What are you working on next? And what are you reading right now?
Well, I was stuck so long in this solitary ballroom that I’m kind of terrified to linger anywhere. So I’ve started not one—not two—not three—but four!!!!—different books, thinking that if the suckage and stuckage starts in one doc I can just switch? So far, this mostly means that I never know what I’m supposed to be doing, so I don’t do anything.
I am reading, though… I just finished On the Calculation of Volume I & II by Solvej Balle, whose slow remaking of language via repetition and subtle rearrangement I appreciated.
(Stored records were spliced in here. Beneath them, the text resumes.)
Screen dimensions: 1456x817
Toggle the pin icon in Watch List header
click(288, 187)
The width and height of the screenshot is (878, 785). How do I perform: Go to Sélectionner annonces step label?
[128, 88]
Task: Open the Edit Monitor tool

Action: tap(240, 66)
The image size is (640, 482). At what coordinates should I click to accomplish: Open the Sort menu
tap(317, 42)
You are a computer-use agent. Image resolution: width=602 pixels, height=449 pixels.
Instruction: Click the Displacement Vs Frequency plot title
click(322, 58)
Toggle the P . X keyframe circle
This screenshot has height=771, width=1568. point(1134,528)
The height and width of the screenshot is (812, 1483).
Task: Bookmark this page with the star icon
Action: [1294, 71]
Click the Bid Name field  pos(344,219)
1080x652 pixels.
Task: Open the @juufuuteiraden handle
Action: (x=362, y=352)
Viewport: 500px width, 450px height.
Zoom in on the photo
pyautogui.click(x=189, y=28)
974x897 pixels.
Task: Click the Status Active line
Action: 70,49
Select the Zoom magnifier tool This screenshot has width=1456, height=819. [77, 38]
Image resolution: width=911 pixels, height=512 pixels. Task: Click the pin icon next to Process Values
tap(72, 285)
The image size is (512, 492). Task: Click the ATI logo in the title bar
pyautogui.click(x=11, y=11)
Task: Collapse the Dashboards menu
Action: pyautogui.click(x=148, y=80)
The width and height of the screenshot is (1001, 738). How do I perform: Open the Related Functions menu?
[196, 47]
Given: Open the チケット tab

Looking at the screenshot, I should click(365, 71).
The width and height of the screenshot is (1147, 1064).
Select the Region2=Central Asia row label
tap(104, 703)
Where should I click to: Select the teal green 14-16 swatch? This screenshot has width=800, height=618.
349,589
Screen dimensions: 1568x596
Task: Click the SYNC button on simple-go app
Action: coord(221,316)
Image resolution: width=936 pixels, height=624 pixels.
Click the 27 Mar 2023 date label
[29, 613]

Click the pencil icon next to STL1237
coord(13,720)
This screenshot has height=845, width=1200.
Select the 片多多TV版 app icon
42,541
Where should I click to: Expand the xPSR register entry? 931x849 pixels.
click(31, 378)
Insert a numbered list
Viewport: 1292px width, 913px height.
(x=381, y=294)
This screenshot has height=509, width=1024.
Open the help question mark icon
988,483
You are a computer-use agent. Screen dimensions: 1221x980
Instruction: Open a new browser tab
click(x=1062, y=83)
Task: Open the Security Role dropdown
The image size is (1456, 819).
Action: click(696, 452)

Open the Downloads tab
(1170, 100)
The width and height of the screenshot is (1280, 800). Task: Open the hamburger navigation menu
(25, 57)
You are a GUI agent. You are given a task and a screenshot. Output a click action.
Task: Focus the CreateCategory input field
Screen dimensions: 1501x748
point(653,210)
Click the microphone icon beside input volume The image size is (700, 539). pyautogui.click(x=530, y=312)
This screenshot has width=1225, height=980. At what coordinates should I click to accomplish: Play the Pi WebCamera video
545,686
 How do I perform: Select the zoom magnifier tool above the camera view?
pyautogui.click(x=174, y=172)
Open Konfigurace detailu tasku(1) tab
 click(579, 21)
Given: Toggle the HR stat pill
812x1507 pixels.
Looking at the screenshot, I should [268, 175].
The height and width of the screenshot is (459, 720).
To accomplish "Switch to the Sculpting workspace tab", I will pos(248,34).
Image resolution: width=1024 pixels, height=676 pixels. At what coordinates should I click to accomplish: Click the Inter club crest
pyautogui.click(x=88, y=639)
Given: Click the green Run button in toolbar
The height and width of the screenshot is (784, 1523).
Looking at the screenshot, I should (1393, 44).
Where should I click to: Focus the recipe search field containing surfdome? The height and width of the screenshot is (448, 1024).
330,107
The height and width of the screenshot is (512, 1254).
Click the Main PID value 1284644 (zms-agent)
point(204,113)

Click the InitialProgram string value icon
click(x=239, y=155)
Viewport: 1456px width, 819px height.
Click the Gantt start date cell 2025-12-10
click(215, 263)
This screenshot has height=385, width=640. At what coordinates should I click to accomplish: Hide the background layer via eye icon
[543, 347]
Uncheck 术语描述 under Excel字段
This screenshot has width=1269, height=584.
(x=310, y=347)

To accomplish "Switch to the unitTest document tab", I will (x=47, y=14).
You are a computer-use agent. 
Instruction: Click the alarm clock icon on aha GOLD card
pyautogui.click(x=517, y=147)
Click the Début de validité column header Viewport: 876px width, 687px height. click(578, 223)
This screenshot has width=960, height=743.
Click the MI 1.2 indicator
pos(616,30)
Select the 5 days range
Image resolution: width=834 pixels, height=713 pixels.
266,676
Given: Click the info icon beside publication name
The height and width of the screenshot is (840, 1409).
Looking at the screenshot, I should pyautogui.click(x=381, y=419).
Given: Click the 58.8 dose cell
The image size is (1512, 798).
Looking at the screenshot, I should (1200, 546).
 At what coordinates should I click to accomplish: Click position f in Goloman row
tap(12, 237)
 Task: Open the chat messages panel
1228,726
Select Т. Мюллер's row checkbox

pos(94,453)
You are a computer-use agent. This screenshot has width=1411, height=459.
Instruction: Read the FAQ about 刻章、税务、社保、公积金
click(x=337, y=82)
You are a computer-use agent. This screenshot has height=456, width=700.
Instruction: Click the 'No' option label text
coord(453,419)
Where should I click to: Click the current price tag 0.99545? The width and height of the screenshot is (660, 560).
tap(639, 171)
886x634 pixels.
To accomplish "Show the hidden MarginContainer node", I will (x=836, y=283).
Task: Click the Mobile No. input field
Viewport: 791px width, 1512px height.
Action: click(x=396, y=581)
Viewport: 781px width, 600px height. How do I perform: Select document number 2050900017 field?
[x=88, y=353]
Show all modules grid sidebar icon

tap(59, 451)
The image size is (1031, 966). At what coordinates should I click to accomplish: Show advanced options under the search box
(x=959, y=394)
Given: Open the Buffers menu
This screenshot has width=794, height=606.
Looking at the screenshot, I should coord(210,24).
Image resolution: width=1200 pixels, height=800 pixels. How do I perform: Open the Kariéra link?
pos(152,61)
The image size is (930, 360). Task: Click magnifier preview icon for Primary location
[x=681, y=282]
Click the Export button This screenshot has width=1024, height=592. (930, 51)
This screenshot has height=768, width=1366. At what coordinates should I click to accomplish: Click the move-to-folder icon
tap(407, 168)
Now I’m onto Bitter Water Opera by Nicolette Polek, who makes elision look easy, wtf!? Also reading a lot of Robyn Schiff because I’m curious about how objects (as opposed to events or characters) might drive a text. Hoping to read Vibrant Matter soon…
Miles Mikofsky is a poet and translator. He’s studied Arabic in Fes, Amman, and at the University of Chicago. He is a recipient of the Lamont Younger Poets Prize (2017).